In re YV., 2015 WL 1578561 (Fla. 1st DCA)

This appeal follows dismissal of a private petition for dependency on behalf of a minor child who illegally emigrated alone from Honduras to the United States. Y.V. was abused and abandoned by his parents in Honduras. He crossed the Mexico-United States border alone, was picked up by “authorities,” who contacted his uncle in Florida. Uncle was not seeking services to care for Y.V. and the parents consented to adjudication. The express purpose of the petition was to obtain an adjudication order based on abuse, abandonment or neglect, which could be utilized in seeking special immigrant juvenile (SIJ) status and ultimately lawful permanent residence status.

The trial court dismissed the petition based on the fact that the events that gave rise to dependency occurred in Honduras and that the child was not facing imminent risk living with his uncle. The trial court also viewed the petition as an attempt to circumvent immigration laws.

Florida Statute Chapter 39 describes the purpose of the chapter as “to provide for the care, safety and protection of children” and to protect the “children of this state” from “abuse, abandonment, neglect and exploitation.”   The First District Court of Appeal (First DCA) found that nothing in the statute limits the protections contained in Chapter 39 to children where the events that led to dependency occurred inside the state of Florida.

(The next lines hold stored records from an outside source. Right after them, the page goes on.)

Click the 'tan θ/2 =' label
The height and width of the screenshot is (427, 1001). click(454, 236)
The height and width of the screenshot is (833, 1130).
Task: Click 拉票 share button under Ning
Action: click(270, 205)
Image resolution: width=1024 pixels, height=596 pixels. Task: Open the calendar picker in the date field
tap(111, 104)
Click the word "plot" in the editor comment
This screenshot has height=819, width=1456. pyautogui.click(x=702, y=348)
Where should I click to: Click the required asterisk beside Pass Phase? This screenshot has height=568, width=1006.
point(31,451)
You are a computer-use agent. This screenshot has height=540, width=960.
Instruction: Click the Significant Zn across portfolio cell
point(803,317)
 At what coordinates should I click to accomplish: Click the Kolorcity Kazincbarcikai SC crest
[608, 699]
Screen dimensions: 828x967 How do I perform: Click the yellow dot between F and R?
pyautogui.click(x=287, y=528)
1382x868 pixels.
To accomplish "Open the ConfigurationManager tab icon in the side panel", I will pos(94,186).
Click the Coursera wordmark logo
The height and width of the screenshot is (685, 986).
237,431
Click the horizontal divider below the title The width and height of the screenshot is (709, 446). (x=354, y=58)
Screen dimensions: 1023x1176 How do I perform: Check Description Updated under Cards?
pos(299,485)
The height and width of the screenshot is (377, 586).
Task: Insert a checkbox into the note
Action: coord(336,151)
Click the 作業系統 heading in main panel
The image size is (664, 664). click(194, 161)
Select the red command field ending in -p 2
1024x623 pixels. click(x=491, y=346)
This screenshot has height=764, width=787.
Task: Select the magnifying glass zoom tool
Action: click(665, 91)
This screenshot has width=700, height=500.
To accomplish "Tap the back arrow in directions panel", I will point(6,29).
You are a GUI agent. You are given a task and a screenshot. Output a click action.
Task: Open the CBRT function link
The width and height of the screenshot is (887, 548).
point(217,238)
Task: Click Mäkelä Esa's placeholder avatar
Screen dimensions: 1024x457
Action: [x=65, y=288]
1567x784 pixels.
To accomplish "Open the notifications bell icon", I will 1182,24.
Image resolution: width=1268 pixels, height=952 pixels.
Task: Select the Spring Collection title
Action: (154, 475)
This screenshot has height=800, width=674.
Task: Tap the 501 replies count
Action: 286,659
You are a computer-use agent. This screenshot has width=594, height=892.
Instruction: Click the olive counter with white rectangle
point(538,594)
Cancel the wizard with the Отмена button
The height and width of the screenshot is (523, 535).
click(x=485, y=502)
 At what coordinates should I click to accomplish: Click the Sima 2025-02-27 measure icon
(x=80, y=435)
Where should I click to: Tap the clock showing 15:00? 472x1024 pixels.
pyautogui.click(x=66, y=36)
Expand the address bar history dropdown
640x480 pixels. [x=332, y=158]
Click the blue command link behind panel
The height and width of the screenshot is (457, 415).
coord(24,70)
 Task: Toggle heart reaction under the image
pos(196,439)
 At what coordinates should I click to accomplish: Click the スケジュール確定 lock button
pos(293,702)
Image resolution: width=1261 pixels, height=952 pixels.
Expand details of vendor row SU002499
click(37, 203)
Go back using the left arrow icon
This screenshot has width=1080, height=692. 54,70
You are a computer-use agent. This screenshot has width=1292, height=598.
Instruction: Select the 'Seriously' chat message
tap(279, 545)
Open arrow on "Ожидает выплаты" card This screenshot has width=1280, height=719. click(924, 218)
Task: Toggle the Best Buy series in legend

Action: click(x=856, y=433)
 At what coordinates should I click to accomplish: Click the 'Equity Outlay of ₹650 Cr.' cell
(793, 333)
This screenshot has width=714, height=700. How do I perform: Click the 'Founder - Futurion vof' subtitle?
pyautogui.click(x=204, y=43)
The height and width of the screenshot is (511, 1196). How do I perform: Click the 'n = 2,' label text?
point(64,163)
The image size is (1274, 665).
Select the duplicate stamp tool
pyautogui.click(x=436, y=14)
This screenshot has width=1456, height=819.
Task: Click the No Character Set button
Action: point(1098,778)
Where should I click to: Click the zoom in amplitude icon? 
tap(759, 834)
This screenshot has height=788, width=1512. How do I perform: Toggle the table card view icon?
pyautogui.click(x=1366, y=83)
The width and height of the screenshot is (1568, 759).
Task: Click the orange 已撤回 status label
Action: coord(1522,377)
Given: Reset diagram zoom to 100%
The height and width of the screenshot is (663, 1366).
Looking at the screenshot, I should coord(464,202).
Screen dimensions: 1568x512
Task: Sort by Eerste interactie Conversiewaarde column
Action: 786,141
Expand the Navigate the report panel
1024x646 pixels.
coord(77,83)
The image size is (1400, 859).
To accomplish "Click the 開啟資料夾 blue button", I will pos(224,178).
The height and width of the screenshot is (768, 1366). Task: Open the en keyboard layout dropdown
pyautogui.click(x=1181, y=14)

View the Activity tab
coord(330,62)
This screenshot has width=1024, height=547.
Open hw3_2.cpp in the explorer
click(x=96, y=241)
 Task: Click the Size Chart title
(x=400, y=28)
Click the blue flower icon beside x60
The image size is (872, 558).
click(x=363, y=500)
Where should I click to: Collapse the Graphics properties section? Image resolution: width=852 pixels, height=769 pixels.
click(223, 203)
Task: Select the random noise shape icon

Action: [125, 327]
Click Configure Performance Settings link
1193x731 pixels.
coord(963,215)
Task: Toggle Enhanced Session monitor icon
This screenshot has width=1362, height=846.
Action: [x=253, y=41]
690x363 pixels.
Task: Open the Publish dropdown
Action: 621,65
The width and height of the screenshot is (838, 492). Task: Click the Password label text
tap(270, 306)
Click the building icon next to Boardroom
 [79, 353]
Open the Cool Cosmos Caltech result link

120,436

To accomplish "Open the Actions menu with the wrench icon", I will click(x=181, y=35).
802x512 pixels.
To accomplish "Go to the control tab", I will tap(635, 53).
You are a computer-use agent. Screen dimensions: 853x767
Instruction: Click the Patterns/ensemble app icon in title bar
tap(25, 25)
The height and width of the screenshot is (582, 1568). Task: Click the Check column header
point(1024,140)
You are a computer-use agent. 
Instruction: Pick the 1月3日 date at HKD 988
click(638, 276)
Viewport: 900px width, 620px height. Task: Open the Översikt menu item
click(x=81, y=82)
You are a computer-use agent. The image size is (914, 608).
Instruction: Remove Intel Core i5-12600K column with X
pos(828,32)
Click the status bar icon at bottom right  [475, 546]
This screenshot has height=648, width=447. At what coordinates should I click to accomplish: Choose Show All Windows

The dependency petition alleged that Y.V. was a dependent child based on Florida Statute s. 39.01(15)(a) and (f), specifically that the child was abandoned, abused or neglected by his parents and that he had no parent or legal custodian capable of providing supervision and care. Neither paragraph requires that the child be at imminent risk of harm. The First DCA citied to several other DCA opinions where the children were found to be dependent because they were abandoned with no legal custodians even though they were being safely taken care of by other adults.

Next, the First DCA examined the interplay between Florida Dependency Law and Federal Immigration Law. Pursuant to 8 USC s. 1101 (a)(27)(j), the first step for a juvenile to obtain SIJ status, an immigrant classification that allows a child to apply to become a permanent resident of the United States, is for a state court to adjudicate the child dependent or issue a similar custody order. Florida Statute s. 39.5075(1)(b) sets forth the procedure to facilitate this process, in which the Department must consider whether the child might be eligible for SIJ status. The First DCA held that the ultimate decision of SIJ status is one for the federal immigration authorities. The motivation of a petitioner should not lead to rejection of a dependency petition by a Florida court.

Although 8 USC s. 1101 (a)(27)(J)(iii)(I), does provide that no juvenile court has jurisdiction to determine custody status or placement of an alien in the Custody of the Secretary of Health and Human Services without the Secretary’s consent, the instant case provided no information that the child was in the custody of the Secretary of Health and Human Services. The First DCA found that the trial court had jurisdiction without additional evidence showing the child be in the custody of the Secretary.

The First DCA reversed dismissal of the petition and remanded for determination of whether the petition establishes a prima facie case of dependency.